Remember Systemic risks, on the other hand, do offer compensation. Invest in small stocks (which are more volatile and therefore incorporate more market risk), and you can expect (over the very long term) higher returns. Invest in a country with a history of political instability, and (especially if that instability doesn’t occur) you’ll probably be rewarded with high returns in compensation for taking added risk. Invest in long-term bonds (or long-term bond ETFs) rather than short-term bonds (or ETFs), and you are taking on more interest-rate risk. That’s why the yield on long-term bonds is almost always greater.

In other words,

  • Higher systemic risk = higher historical returns
  • Higher nonsystemic risk = zilch

That’s the way markets tend to work. Segments of the market with higher risks must offer higher returns or else they wouldn’t be able to attract capital. If the potential returns on emerging-market stocks (or ETFs) were no higher than the potential returns on short-term bond ETFs or FDIC-insured savings accounts, would anyone but a complete nutcase invest in emerging-market stocks?

How Risk Is Measured

In the world of investments, risk means volatility, and volatility (unlike angels or love) can be seen, measured, and plotted. People in the investment world use different tools to measure volatility, such as standard deviation, beta, and certain ratios such as the Sharpe ratio. Most of these tools are not very hard to get a handle on, and they can help you better follow discussions on portfolio building that come later in this book. Ready to dig in?

Standard deviation: The king of all risk measurement tools

So, you want to know how much an investment is likely to bounce? The first thing you do is look to see how much it has bounced in the past. Standard deviation measures the degree of past bounce and, from that measurement, gives you some notion of future bounce. To put it another way, standard deviation shows the degree to which a stock/bond/mutual fund/ETF’s actual returns vary from its average returns over a certain time period.

Table 4-1 presents two hypothetical ETFs and their returns over the last six years. Note that both portfolios start with $1,000 and end with $1,101. But note, too, the great difference in how much they bounce. ETF A’s yearly returns range from –3 percent to 5 percent while ETF B’s range from –15 percent to 15 percent. The standard deviation of the six years for ETF A is 3.09; the standard deviation for ETF B is 10.38.

Predicting a range of returns

What does the standard deviation number tell you? Let’s take ETF A as an example. The standard deviation of 3.09 tells you that in about two-thirds of the months to come, you should expect the return of ETF A to fall within 3.09 percentage points of the mean return, which was 1.66. In other words, about 68 percent of the time, returns should fall somewhere between 4.75 percent (1.66 + 3.09) and –1.43 percent (1.66 – 3.09).
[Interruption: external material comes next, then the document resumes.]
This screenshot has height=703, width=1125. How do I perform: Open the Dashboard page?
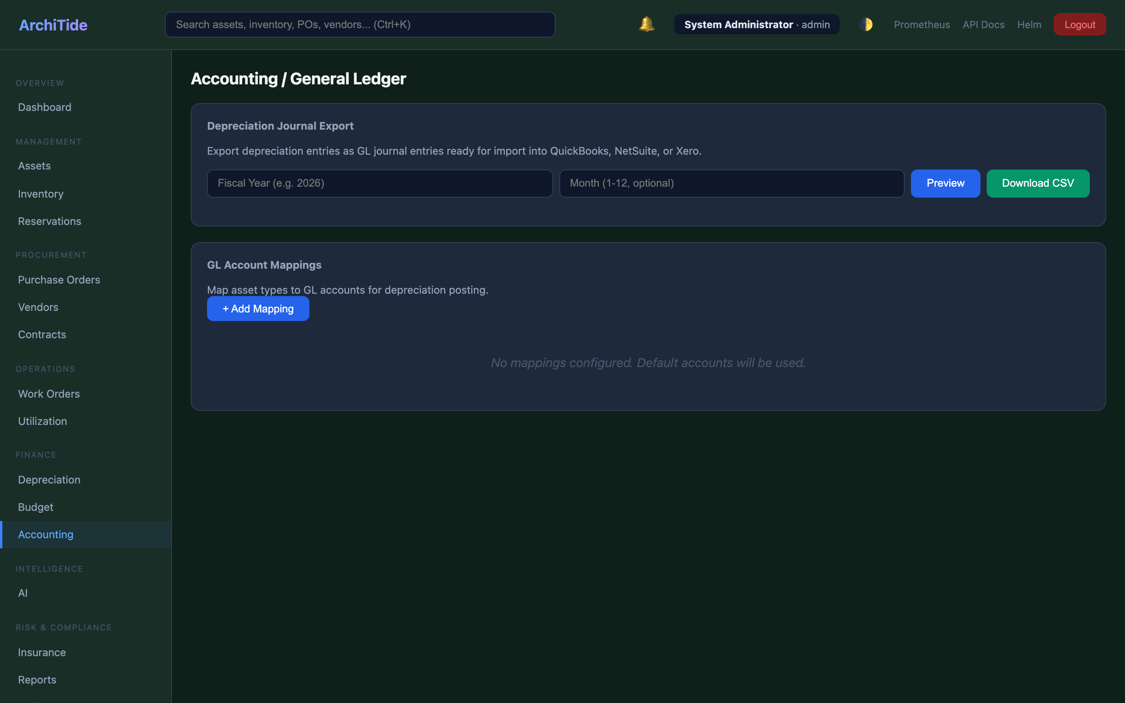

As for the other one-third of the time, anything can happen.

TABLE 4-1 Standard Deviation of Two Hypothetical ETFs

Balance, Beginning of Year

Return (% Increase or Decrease)

Balance, End of Year

ETF A

1,000

5

1,050

1,050

–2

1,029

1,029

4

1,070

1,070

–3

1,038

1,038

2

1,059

1,059

4

1,101

ETF B

1,000

10

1,100

1,100

6

1,166

1,166

–15

991

991

-8

912

912

15

1,048

1,048

5

1,101

It also tells you that in about 95 percent of the months to come, the returns should fall within two standard deviations of the mean. In other words, 95 percent of the time, you should see a return of between 7.84 percent [1.66 + (3.09 × 2)] and –4.52 percent [1.66 – (3.09 × 2)]. The other 5 percent of the time is anybody’s guess.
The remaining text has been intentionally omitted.